> **What this task involves**
All lines with the word "next" in the material below are required.
══════════
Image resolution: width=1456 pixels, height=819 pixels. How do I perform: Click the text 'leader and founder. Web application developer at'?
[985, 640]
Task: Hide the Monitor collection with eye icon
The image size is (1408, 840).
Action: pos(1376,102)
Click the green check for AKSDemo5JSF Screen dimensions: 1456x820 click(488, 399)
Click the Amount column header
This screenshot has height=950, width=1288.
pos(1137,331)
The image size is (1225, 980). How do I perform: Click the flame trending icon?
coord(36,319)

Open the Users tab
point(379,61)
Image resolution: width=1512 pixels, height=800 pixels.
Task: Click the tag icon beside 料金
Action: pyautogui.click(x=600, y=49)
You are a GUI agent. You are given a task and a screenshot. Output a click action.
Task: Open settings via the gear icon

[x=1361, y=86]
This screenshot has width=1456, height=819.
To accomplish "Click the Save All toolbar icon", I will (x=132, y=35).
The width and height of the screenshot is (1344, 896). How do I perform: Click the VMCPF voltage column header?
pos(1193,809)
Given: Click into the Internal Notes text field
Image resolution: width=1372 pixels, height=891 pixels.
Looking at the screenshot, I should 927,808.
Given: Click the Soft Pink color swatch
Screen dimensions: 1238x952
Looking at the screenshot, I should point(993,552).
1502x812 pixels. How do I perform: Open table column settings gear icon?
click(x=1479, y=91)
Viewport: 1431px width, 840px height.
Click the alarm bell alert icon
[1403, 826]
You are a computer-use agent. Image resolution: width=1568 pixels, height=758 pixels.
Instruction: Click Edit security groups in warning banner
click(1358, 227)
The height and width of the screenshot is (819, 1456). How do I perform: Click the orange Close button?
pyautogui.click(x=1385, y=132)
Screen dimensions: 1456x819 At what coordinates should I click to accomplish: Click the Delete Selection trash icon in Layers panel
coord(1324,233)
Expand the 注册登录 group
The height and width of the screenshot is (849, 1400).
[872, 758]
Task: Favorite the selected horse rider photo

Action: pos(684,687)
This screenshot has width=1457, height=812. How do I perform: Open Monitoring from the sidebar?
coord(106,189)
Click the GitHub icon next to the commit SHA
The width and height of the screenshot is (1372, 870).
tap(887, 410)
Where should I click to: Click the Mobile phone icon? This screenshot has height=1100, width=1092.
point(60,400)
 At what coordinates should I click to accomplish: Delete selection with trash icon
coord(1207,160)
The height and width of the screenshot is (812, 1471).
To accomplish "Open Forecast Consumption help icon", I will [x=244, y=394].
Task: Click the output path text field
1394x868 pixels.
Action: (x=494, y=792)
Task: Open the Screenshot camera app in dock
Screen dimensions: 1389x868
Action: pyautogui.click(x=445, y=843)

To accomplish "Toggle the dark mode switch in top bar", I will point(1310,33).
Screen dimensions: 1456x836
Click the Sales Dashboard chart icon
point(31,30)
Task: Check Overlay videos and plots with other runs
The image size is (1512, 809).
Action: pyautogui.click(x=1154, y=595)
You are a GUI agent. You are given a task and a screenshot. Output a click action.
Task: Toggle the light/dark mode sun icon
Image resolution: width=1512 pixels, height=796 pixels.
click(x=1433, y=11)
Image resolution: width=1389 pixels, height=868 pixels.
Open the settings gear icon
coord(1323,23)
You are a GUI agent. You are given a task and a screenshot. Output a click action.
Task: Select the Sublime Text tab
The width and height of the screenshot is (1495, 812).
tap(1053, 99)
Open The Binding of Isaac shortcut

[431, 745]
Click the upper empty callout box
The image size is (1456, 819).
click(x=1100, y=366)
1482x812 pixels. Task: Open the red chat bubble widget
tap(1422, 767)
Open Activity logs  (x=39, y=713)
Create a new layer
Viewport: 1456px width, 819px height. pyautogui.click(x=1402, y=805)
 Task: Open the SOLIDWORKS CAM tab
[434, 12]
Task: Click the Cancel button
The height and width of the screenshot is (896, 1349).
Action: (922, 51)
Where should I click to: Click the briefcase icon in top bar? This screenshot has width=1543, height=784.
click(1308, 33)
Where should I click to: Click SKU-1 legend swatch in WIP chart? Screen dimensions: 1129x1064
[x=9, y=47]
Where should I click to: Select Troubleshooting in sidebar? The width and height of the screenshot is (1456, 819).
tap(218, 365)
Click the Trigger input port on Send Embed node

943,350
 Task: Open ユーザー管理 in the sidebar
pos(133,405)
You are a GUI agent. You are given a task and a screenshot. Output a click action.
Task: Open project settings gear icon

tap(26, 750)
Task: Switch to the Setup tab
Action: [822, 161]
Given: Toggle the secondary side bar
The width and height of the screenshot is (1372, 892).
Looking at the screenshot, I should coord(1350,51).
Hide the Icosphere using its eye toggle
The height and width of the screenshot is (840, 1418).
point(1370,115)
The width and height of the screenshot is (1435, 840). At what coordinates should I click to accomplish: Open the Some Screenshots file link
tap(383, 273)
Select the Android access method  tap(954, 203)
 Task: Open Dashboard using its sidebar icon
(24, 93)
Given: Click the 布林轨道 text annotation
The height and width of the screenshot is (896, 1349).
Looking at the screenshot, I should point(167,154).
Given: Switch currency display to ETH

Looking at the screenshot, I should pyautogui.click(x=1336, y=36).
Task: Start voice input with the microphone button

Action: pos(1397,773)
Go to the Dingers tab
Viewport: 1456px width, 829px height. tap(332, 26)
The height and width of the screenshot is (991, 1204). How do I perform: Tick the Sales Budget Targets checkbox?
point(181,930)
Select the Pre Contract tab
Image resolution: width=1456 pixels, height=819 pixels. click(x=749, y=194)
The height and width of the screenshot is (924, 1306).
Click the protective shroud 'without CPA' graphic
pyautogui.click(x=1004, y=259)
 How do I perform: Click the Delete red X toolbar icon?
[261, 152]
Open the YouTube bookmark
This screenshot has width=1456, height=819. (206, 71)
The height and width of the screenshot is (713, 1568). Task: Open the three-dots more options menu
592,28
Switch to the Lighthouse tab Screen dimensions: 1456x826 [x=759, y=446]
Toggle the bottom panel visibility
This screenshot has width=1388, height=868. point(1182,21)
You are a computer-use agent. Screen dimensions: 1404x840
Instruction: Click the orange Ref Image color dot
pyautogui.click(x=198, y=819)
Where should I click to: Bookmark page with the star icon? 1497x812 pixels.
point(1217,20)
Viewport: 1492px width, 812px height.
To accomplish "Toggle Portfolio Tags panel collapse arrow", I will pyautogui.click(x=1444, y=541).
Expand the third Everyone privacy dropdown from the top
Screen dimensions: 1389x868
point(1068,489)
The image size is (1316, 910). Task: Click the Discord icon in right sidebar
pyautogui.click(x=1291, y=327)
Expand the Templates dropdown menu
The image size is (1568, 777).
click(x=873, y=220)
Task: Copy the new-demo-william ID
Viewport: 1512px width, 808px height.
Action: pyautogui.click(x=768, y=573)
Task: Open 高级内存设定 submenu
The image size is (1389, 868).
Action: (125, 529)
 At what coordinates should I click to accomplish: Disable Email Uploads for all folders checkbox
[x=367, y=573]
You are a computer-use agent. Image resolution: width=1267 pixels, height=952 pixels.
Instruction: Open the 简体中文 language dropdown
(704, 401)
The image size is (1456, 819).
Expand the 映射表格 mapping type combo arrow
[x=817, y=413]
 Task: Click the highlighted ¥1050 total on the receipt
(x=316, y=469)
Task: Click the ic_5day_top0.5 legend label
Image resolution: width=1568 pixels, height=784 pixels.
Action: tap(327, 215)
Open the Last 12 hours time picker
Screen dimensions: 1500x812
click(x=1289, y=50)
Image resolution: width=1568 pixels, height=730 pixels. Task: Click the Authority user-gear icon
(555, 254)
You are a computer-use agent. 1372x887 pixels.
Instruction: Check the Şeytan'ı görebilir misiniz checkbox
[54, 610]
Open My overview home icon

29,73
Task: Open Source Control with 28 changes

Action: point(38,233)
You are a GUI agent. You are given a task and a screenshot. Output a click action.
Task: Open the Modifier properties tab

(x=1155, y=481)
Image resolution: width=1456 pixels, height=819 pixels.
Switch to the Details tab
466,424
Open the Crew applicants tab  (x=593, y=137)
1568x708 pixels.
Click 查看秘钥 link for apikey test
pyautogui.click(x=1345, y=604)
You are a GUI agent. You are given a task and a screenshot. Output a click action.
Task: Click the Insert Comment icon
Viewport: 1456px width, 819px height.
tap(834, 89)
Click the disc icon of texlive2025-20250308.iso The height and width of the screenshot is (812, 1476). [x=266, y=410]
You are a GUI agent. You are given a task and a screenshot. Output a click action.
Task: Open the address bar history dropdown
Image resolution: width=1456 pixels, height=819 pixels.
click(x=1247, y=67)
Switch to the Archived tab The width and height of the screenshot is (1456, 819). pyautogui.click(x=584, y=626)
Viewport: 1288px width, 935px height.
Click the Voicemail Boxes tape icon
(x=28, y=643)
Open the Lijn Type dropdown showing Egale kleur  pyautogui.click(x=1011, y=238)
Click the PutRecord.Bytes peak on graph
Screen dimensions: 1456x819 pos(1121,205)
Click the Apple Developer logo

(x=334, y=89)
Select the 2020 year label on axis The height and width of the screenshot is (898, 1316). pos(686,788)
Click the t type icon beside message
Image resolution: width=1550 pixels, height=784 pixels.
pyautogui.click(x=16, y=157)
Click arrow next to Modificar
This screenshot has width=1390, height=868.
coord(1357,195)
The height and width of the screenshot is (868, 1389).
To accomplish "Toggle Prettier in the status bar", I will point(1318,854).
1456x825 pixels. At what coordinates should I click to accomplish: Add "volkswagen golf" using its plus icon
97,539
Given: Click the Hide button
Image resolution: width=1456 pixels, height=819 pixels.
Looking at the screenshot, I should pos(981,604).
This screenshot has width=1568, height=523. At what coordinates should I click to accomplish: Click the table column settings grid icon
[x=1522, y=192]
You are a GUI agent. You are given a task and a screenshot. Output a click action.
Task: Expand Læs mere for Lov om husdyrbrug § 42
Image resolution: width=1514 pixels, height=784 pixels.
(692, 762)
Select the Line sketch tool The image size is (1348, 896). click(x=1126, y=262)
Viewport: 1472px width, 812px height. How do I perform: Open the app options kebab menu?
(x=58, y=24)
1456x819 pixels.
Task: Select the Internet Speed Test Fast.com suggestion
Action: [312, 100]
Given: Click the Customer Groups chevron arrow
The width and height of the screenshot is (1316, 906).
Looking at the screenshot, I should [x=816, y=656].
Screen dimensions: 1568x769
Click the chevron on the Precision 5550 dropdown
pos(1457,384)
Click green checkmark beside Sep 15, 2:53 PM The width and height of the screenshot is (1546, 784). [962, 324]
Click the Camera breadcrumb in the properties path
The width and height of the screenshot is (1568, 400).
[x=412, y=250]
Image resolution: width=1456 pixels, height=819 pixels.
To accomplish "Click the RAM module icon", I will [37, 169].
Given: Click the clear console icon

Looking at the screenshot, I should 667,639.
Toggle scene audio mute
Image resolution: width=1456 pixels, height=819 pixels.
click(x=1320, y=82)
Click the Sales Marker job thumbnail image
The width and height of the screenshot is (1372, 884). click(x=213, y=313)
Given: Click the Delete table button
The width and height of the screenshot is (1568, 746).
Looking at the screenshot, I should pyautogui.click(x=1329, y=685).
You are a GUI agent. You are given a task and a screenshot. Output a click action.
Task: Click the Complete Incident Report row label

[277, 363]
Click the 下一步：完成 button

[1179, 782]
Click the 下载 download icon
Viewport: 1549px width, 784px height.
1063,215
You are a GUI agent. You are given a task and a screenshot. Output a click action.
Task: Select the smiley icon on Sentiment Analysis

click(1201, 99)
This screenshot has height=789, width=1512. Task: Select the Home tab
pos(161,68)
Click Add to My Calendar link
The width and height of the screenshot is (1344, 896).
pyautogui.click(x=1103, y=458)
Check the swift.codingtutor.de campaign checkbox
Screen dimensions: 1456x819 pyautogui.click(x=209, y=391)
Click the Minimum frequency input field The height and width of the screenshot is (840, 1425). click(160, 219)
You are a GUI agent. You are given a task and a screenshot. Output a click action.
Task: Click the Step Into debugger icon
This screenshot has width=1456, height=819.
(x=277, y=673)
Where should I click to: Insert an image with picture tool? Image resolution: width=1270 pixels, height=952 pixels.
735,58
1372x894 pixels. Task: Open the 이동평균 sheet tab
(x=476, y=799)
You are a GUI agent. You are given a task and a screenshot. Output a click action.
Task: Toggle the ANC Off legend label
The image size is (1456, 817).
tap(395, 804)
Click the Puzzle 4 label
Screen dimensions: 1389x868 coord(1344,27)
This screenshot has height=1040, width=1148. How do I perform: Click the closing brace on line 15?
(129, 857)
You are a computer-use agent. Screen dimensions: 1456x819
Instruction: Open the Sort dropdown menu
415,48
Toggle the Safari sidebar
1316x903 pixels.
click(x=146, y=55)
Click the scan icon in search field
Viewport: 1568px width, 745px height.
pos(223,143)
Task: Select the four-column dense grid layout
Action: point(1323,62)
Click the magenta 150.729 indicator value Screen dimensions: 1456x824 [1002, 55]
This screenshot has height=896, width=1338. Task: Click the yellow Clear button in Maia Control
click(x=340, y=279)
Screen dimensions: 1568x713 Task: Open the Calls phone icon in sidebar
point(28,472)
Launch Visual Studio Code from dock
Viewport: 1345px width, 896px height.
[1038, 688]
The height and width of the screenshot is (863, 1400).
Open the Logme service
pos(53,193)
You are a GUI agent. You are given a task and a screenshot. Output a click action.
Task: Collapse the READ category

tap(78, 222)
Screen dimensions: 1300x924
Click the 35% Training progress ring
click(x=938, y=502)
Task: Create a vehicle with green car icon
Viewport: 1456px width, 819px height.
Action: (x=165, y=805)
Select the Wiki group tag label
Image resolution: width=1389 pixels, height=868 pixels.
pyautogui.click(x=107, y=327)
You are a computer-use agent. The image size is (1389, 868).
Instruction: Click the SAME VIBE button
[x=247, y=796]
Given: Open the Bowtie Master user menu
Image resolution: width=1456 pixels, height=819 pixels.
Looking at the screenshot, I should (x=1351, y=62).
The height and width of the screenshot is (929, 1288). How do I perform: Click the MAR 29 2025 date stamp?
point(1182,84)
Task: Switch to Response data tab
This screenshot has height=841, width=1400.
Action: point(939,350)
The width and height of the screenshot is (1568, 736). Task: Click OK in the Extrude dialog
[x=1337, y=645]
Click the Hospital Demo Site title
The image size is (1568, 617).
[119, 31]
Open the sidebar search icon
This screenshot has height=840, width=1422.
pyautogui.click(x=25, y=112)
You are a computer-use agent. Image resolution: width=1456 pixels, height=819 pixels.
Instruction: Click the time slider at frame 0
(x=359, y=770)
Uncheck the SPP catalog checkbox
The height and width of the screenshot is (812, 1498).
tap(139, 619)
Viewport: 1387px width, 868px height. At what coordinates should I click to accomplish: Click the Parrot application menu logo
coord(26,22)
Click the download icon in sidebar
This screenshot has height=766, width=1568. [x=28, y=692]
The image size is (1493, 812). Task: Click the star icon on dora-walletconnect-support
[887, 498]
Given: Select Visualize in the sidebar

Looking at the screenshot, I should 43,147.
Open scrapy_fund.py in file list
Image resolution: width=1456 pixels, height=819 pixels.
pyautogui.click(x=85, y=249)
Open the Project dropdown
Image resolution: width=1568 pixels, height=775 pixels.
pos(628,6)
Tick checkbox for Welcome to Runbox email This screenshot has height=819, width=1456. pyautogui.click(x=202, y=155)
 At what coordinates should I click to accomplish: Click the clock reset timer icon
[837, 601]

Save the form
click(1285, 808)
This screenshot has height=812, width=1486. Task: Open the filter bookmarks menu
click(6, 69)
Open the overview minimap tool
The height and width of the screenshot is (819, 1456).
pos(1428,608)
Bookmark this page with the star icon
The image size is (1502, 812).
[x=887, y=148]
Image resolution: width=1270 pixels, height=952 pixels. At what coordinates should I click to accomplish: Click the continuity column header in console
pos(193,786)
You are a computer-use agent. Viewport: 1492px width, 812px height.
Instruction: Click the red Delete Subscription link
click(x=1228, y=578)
══════════
> **Result of this exercise**
Click the GitHub icon next to the commit SHA
Click arrow next to Modificar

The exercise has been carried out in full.